Daniel (Adam Jones) is an “incel”, an involuntary celibate whose loneliness and sexual frustration has curdled into a festering,  self-pitying, all-consuming obsession. He has come to bitterly resent women for not giving him the attention he craves. “I am a good man, I am a strong man,” he assures himself in the hypnotic, chillingly calm voice-over that runs through Beautiful Friend like music. “All I want is what everybody else has.” No screen narration has sounded this soothingly sinister since HAL 9000 in 2001: A Space Odyssey (1968).

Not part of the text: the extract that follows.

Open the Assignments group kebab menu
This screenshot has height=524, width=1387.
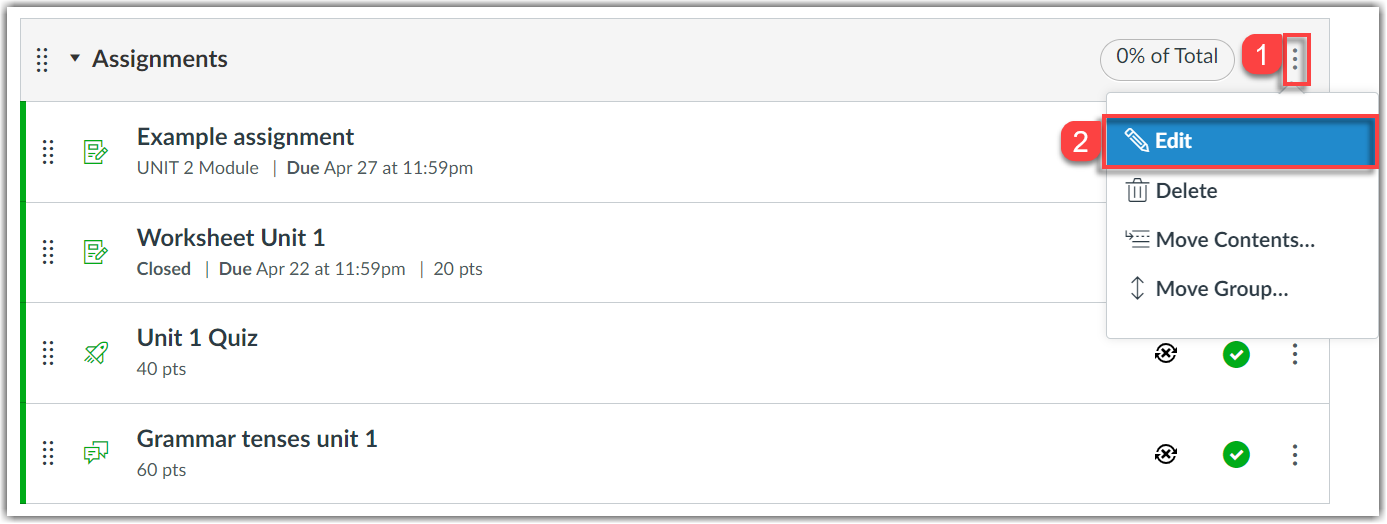point(1295,58)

With a triumphant tone, Daniel announces he has finally come up with a world-shaking master plan to fix his problems with the opposite sex. Alarmingly, it involves stalking women on the street with the aim of kidnap, imprisonment and worse. After a series of failed approaches, which look like discreetly filmed documentary-style encounters with real women, he forcefully abducts Madison (Alexandrea Meyer), locking her into his specially adapted van and driving her out to a remote desert location. The self-deluding Daniel talks about his captive in terms of blossoming romance, but coercive sex is his real goal, at least initially. A jarringly bleak rape scene, shot with Meyer staring blankly out at the viewer, invites uncomfortable questions about audience complicity.

It soon transpires that Daniel once attended film school and has worked on movie sets, which has given him a kind of directorial detachment towards his crimes. Like the voyeuristic serial killer in Peeping Tom (1960), he distances himself from his abusive actions though a camera lens. He films Madison constantly, even adding her name to the screen as an acting credit. The POV pulls back to become a film within a film in places, as if Daniel is editing and shaping this entire narrative in post-production. Quick-fire single-word captions also appear on screen fleetingly, deepening the sense that we are watching one man’s fragile psyche filtered through the visual grammar of experimental art-house movies.

Besides working as a straight abduction thriller, Beautiful Friend could be read as grimly funny satire on power relations in cinema, which has been dominated by the leering, controlling male gaze for most of the last century. Director Daniel certainly needs leading lady Madison to play her pre-ordained role, not as his terrified kidnap victim but as his fantasy screen sweetheart. “She’s starting to understand,” he tells himself approvingly. “She’s going to love me.” As soon as she veers off script, he becomes an enraged, whining, narcissistic man-baby again. There are a millions of real Daniels out there, and not just in the film industry.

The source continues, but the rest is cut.